Nightmares from being molested by neighbor children as a five year old and raped as a young woman plagued me. Panic clutched at me in the night. An unseen force kept me silent and terrified. Betrayal in my first marriage, and the devastation of a second marriage to a man driven by fantasy crushed my hopes and dreams. Exhaustion and suicide were my constant companions. I felt lost and alone until a woman whose past had been redeemed by the Lord, grabbed my hand and held me steady.
When I filed for a divorce the second time, it was my only option—a last ditch effort to save all our lives, but I felt ashamed. Friends told me I needed more hope and faith that God could do miracles. My maturity in Christ was questioned when I decided not to “rise above” the choices of my husband and stay with him. My choice was about faith and maturity, but not the way most people were thinking. I embarked on a journey in which I had to let go of the past and my dreams, and cling to an intimate relationship with Jesus instead. I learned to live a life of faith as I trusted God to do the impossible; heal me and my children and give us a new life, an abundant one.
At first, I trusted no one.
As a Christian woman, I felt ashamed to have anyone find out that I had been divorced—twice! But we found a safe place within our church family where few people questioned me. We were loved and accepted right where we were. No one pressed me for details. No one judged.

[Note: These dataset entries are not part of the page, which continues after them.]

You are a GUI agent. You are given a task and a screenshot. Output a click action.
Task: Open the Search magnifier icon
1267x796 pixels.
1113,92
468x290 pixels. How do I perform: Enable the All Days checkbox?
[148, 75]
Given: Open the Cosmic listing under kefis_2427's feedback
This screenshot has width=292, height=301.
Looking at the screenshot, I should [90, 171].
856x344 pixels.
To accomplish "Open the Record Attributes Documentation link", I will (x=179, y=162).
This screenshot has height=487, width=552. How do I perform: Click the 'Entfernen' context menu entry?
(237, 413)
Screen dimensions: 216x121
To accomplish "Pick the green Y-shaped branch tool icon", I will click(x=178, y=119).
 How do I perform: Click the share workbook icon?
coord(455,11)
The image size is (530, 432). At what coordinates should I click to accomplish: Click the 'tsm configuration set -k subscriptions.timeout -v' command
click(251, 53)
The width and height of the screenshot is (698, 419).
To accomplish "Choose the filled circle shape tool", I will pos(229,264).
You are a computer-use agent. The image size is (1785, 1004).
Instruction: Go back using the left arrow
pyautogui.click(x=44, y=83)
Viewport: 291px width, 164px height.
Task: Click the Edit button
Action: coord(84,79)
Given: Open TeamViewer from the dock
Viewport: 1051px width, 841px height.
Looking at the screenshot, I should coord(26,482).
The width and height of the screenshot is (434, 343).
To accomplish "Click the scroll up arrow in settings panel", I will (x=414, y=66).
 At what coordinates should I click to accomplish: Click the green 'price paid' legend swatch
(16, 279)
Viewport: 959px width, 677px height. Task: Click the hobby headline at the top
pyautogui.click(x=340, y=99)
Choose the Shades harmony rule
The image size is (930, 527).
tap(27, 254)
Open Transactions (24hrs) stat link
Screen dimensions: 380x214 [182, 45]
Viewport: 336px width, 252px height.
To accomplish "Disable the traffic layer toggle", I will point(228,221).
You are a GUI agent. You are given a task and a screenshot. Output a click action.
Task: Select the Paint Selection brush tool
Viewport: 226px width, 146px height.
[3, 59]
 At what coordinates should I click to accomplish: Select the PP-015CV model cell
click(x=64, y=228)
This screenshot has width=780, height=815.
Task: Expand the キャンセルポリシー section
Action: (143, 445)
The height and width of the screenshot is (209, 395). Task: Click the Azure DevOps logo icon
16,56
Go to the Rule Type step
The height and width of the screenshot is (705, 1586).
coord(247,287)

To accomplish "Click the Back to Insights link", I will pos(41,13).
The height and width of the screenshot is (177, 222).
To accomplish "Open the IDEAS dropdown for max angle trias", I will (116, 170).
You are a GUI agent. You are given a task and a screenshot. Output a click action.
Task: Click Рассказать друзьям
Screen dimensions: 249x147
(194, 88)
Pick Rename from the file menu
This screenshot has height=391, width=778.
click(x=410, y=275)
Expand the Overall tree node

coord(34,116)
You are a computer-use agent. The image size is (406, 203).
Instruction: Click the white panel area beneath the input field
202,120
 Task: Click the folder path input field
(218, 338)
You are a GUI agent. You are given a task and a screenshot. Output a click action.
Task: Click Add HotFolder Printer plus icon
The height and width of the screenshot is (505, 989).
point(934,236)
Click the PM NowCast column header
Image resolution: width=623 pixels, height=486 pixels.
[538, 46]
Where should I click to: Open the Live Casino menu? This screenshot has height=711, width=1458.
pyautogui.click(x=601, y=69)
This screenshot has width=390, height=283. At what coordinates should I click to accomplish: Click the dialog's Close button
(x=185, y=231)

After several years, I began to realize that there must be others who were suffering like I had. Perhaps they were standing in line near me at the grocery store or sitting next to me in church. I wondered if they felt lonely and misunderstood like I had? Were they afraid as I was? Did they wonder what people thought of them when they listed the various last names of their children or admitted they were separated or divorced? Did they cringe inside when well-intentioned people inquired about their husband? Did they want to hide? Were they wishing they could explain their situation so someone, anyone would understand, while at the same time wanting someone to understand without having to explain?
As the years went by, I became bolder in telling people about my past.
It began to dawn on me that silence was deadly, and Satan wanted things to remain hidden. His goal is to make us feel ashamed so we don’t feel we can come to God. He wants us to fear others’ opinions of us.
My story is not much different than thousands of women all over the world. Some have suffered far worse than I, and others may not even realize they are suffering. For years I didn’t understand my own entrapment—the perspectives that kept me stuck in a place of death rather than life.
I long to offer hope where there is none.
Perhaps by sharing the redemption of my life as well as the shattered pieces of my past, a ray of light will break through someone’s darkness. Maybe a lifeline can be grasped. Regardless of how you feel, you are not alone.
Are you someone who is crushed by your past or even your present? Do you know someone who is feeling stuck in their life? Can I help you?